:: Your instructions ::
Once you have read the records below, restate them word for word.

Items from a data source:
+ + +

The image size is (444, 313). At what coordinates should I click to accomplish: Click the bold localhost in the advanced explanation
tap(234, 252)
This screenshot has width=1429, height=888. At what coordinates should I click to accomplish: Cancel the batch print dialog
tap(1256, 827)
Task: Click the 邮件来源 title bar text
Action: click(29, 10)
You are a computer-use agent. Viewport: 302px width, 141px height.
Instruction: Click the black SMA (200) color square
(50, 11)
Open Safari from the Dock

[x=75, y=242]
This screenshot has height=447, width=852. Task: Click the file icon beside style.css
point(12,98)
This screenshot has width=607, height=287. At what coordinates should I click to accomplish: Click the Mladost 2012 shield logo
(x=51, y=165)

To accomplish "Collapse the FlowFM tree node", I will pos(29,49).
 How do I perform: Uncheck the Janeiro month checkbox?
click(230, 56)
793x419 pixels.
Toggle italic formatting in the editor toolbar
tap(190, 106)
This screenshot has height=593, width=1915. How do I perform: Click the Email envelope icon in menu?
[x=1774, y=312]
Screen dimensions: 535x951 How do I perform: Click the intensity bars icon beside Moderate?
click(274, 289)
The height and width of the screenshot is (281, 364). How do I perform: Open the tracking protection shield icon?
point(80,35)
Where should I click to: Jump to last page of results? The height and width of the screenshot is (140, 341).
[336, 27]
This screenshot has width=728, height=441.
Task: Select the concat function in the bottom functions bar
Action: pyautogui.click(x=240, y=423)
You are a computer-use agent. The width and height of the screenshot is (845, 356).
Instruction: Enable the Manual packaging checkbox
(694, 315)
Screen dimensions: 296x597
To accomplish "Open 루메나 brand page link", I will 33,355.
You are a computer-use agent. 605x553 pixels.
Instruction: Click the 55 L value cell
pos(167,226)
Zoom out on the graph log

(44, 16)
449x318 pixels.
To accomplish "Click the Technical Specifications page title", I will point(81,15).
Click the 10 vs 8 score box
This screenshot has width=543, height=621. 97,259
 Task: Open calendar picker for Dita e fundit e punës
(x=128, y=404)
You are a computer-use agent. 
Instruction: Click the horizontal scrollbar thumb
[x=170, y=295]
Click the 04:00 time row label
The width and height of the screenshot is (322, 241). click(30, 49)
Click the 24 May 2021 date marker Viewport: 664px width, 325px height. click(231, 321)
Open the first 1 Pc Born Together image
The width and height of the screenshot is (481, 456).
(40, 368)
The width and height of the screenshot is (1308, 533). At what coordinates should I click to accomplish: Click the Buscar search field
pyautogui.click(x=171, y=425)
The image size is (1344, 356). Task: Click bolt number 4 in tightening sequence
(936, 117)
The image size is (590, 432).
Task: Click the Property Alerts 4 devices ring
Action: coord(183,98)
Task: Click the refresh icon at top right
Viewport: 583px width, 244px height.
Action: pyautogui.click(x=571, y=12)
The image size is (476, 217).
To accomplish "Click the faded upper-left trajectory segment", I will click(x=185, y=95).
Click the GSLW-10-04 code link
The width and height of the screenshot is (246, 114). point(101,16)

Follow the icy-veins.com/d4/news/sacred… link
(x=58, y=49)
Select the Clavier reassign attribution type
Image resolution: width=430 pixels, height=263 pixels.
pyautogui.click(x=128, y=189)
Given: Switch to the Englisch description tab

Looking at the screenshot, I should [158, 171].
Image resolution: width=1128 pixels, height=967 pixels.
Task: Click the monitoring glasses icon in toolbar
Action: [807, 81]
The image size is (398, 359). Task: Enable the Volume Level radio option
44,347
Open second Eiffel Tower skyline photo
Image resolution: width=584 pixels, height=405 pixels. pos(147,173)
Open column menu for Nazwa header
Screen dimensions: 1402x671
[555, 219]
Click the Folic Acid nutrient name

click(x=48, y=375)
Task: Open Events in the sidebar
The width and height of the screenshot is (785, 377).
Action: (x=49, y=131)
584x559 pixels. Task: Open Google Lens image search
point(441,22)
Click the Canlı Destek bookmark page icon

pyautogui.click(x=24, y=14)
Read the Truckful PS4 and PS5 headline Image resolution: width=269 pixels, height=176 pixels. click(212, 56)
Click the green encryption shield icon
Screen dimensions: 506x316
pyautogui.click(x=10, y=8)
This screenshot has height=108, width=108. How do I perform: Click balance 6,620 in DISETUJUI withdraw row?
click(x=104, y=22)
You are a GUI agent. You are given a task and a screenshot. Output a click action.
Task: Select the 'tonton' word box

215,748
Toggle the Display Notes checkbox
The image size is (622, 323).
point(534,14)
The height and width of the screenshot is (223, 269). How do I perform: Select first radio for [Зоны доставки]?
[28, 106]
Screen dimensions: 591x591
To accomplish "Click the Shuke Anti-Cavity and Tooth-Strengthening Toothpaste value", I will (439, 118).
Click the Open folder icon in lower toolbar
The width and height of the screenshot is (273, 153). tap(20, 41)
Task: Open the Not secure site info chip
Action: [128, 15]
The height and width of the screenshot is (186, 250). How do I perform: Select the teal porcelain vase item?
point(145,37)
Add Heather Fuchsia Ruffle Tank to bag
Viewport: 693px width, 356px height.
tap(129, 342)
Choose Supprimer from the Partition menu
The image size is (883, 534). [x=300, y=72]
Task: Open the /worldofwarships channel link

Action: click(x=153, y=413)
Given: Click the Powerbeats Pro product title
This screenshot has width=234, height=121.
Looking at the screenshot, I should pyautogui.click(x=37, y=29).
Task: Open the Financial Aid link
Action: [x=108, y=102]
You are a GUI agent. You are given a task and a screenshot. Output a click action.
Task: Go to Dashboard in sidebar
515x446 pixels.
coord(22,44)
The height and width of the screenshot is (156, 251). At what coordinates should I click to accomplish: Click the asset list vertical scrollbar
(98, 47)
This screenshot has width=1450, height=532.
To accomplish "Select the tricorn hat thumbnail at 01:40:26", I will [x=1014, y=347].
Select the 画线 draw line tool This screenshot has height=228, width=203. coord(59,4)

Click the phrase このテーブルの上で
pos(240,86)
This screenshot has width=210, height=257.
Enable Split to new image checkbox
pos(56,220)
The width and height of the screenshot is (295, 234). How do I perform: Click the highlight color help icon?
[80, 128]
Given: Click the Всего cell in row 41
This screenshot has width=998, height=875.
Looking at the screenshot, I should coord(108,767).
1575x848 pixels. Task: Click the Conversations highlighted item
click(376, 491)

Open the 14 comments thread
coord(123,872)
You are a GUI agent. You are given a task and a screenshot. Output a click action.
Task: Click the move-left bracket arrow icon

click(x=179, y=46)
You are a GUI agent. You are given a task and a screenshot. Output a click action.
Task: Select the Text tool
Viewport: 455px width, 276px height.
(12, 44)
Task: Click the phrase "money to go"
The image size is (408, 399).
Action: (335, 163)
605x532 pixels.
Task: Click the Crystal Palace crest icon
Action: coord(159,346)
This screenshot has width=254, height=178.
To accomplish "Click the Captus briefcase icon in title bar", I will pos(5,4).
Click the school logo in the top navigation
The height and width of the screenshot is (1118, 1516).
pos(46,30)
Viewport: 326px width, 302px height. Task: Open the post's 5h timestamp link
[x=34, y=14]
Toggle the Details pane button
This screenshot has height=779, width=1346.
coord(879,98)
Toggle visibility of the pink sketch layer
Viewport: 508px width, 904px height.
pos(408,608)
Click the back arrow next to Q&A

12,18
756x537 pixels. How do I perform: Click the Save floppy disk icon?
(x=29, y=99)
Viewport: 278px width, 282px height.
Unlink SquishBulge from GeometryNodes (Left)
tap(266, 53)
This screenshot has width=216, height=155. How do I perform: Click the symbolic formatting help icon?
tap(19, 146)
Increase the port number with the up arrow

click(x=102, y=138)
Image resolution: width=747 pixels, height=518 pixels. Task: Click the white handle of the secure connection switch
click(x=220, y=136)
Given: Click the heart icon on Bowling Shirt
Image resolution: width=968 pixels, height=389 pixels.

+ + +

:: Result below ::
The image size is (444, 313). At what coordinates should I click to accomplish: Click the bold localhost in the advanced explanation
tap(234, 252)
This screenshot has width=1429, height=888. At what coordinates should I click to accomplish: Cancel the batch print dialog
tap(1256, 827)
Task: Click the 邮件来源 title bar text
Action: click(29, 10)
You are a computer-use agent. Viewport: 302px width, 141px height.
Instruction: Click the black SMA (200) color square
(50, 11)
Open Safari from the Dock

[x=75, y=242]
This screenshot has height=447, width=852. Task: Click the file icon beside style.css
point(12,98)
This screenshot has width=607, height=287. At what coordinates should I click to accomplish: Click the Mladost 2012 shield logo
(x=51, y=165)

To accomplish "Collapse the FlowFM tree node", I will pos(29,49).
 How do I perform: Uncheck the Janeiro month checkbox?
click(230, 56)
793x419 pixels.
Toggle italic formatting in the editor toolbar
tap(190, 106)
This screenshot has height=593, width=1915. How do I perform: Click the Email envelope icon in menu?
[x=1774, y=312]
Screen dimensions: 535x951 How do I perform: Click the intensity bars icon beside Moderate?
click(274, 289)
The height and width of the screenshot is (281, 364). How do I perform: Open the tracking protection shield icon?
point(80,35)
Where should I click to: Jump to last page of results? The height and width of the screenshot is (140, 341).
[336, 27]
This screenshot has width=728, height=441.
Task: Select the concat function in the bottom functions bar
Action: pyautogui.click(x=240, y=423)
You are a computer-use agent. The width and height of the screenshot is (845, 356).
Instruction: Enable the Manual packaging checkbox
(694, 315)
Screen dimensions: 296x597
To accomplish "Open 루메나 brand page link", I will 33,355.
You are a computer-use agent. 605x553 pixels.
Instruction: Click the 55 L value cell
pos(167,226)
Zoom out on the graph log

(44, 16)
449x318 pixels.
To accomplish "Click the Technical Specifications page title", I will point(81,15).
Click the 10 vs 8 score box
This screenshot has width=543, height=621. 97,259
 Task: Open calendar picker for Dita e fundit e punës
(x=128, y=404)
You are a computer-use agent. 
Instruction: Click the horizontal scrollbar thumb
[x=170, y=295]
Click the 04:00 time row label
The width and height of the screenshot is (322, 241). click(30, 49)
Click the 24 May 2021 date marker Viewport: 664px width, 325px height. click(231, 321)
Open the first 1 Pc Born Together image
The width and height of the screenshot is (481, 456).
(40, 368)
The width and height of the screenshot is (1308, 533). At what coordinates should I click to accomplish: Click the Buscar search field
pyautogui.click(x=171, y=425)
The image size is (1344, 356). Task: Click bolt number 4 in tightening sequence
(936, 117)
The image size is (590, 432).
Task: Click the Property Alerts 4 devices ring
Action: coord(183,98)
Task: Click the refresh icon at top right
Viewport: 583px width, 244px height.
Action: pyautogui.click(x=571, y=12)
The image size is (476, 217).
To accomplish "Click the faded upper-left trajectory segment", I will click(x=185, y=95).
Click the GSLW-10-04 code link
The width and height of the screenshot is (246, 114). point(101,16)

Follow the icy-veins.com/d4/news/sacred… link
(x=58, y=49)
Select the Clavier reassign attribution type
Image resolution: width=430 pixels, height=263 pixels.
pyautogui.click(x=128, y=189)
Given: Switch to the Englisch description tab

Looking at the screenshot, I should [158, 171].
Image resolution: width=1128 pixels, height=967 pixels.
Task: Click the monitoring glasses icon in toolbar
Action: [807, 81]
The image size is (398, 359). Task: Enable the Volume Level radio option
44,347
Open second Eiffel Tower skyline photo
Image resolution: width=584 pixels, height=405 pixels. pos(147,173)
Open column menu for Nazwa header
Screen dimensions: 1402x671
[555, 219]
Click the Folic Acid nutrient name

click(x=48, y=375)
Task: Open Events in the sidebar
The width and height of the screenshot is (785, 377).
Action: (x=49, y=131)
584x559 pixels. Task: Open Google Lens image search
point(441,22)
Click the Canlı Destek bookmark page icon

pyautogui.click(x=24, y=14)
Read the Truckful PS4 and PS5 headline Image resolution: width=269 pixels, height=176 pixels. click(212, 56)
Click the green encryption shield icon
Screen dimensions: 506x316
pyautogui.click(x=10, y=8)
This screenshot has height=108, width=108. How do I perform: Click balance 6,620 in DISETUJUI withdraw row?
click(x=104, y=22)
You are a GUI agent. You are given a task and a screenshot. Output a click action.
Task: Select the 'tonton' word box

215,748
Toggle the Display Notes checkbox
The image size is (622, 323).
point(534,14)
The height and width of the screenshot is (223, 269). How do I perform: Select first radio for [Зоны доставки]?
[28, 106]
Screen dimensions: 591x591
To accomplish "Click the Shuke Anti-Cavity and Tooth-Strengthening Toothpaste value", I will (439, 118).
Click the Open folder icon in lower toolbar
The width and height of the screenshot is (273, 153). tap(20, 41)
Task: Open the Not secure site info chip
Action: [128, 15]
The height and width of the screenshot is (186, 250). How do I perform: Select the teal porcelain vase item?
point(145,37)
Add Heather Fuchsia Ruffle Tank to bag
Viewport: 693px width, 356px height.
tap(129, 342)
Choose Supprimer from the Partition menu
The image size is (883, 534). [x=300, y=72]
Task: Open the /worldofwarships channel link

Action: click(x=153, y=413)
Given: Click the Powerbeats Pro product title
This screenshot has width=234, height=121.
Looking at the screenshot, I should pyautogui.click(x=37, y=29).
Task: Open the Financial Aid link
Action: [x=108, y=102]
You are a GUI agent. You are given a task and a screenshot. Output a click action.
Task: Go to Dashboard in sidebar
515x446 pixels.
coord(22,44)
The height and width of the screenshot is (156, 251). At what coordinates should I click to accomplish: Click the asset list vertical scrollbar
(98, 47)
This screenshot has width=1450, height=532.
To accomplish "Select the tricorn hat thumbnail at 01:40:26", I will [x=1014, y=347].
Select the 画线 draw line tool This screenshot has height=228, width=203. coord(59,4)

Click the phrase このテーブルの上で
pos(240,86)
This screenshot has width=210, height=257.
Enable Split to new image checkbox
pos(56,220)
The width and height of the screenshot is (295, 234). How do I perform: Click the highlight color help icon?
[80, 128]
Given: Click the Всего cell in row 41
This screenshot has width=998, height=875.
Looking at the screenshot, I should coord(108,767).
1575x848 pixels. Task: Click the Conversations highlighted item
click(376, 491)

Open the 14 comments thread
coord(123,872)
You are a GUI agent. You are given a task and a screenshot. Output a click action.
Task: Click the move-left bracket arrow icon

click(x=179, y=46)
You are a GUI agent. You are given a task and a screenshot. Output a click action.
Task: Select the Text tool
Viewport: 455px width, 276px height.
(12, 44)
Task: Click the phrase "money to go"
The image size is (408, 399).
Action: (335, 163)
605x532 pixels.
Task: Click the Crystal Palace crest icon
Action: coord(159,346)
This screenshot has width=254, height=178.
To accomplish "Click the Captus briefcase icon in title bar", I will pos(5,4).
Click the school logo in the top navigation
The height and width of the screenshot is (1118, 1516).
pos(46,30)
Viewport: 326px width, 302px height. Task: Open the post's 5h timestamp link
[x=34, y=14]
Toggle the Details pane button
This screenshot has height=779, width=1346.
coord(879,98)
Toggle visibility of the pink sketch layer
Viewport: 508px width, 904px height.
pos(408,608)
Click the back arrow next to Q&A

12,18
756x537 pixels. How do I perform: Click the Save floppy disk icon?
(x=29, y=99)
Viewport: 278px width, 282px height.
Unlink SquishBulge from GeometryNodes (Left)
tap(266, 53)
This screenshot has width=216, height=155. How do I perform: Click the symbolic formatting help icon?
tap(19, 146)
Increase the port number with the up arrow

click(x=102, y=138)
Image resolution: width=747 pixels, height=518 pixels. Task: Click the white handle of the secure connection switch
click(x=220, y=136)
Given: Click the heart icon on Bowling Shirt
Image resolution: width=968 pixels, height=389 pixels.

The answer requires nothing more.